И должны ли быть искомые ответы окончательными или временными: надо ли, чтобы мир давал жизни смысл, или уже моя личная жизнь сама должна формулировать этот смысл (ибо с годами первоначальные вопросы начинают казаться слишком теоретическими, слишком всеобщими, им недостает реальности, сиюминутности)? И не в том ли цель, чтобы моя собственная жизнь давала возможный ответ на вопрос, продемонстрировала делами, выбором своим тот смысл, который может иметь на Земле вот эта, данная жизнь? А если так, то цель – показать это кому: мне теперешнему, вчерашнему мне – ребенку или подростку, другим, моим детям?

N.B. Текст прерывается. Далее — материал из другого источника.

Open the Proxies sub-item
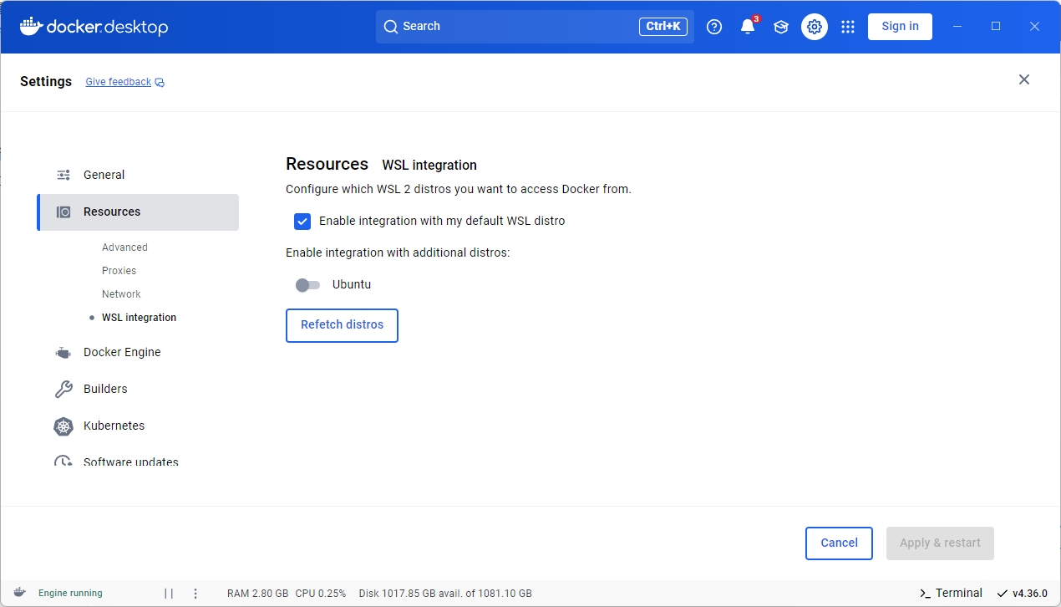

Мне не пришлось выживать ни в каких бедствиях – ни проехать одному в десятилетнем возрасте всю Мексику на La Bestia (поезд, полный немыслимых опасностей для желающих попасть в Соединенные Штаты), чтобы встретиться с родителем там, по другую сторону границы; не пришлось бороздить никаких океанов, дабы попасть в страну, где нет ни войны, ни голода и нет фундаментализма. Тем не менее мне кажется, что в этой экзистенциальной потребности большую роль играют обстоятельства. В то же время размышлять об этом можно лишь исходя из рамок, сформированных собственной жизнью (даже если воображение позволяет подпитываться чужим опытом, раздвигать эти рамки), точного знания об этом мне не дано. И ответ не изменил бы ничего в моей нынешней насущной потребности. Ибо всем нам суждено одно и то же – прежде всего чтобы каждый из нас сам, один, взглянул бы прямо в лицо бытию и задал бы ему вопросы (эти же или другие – не имеет значения).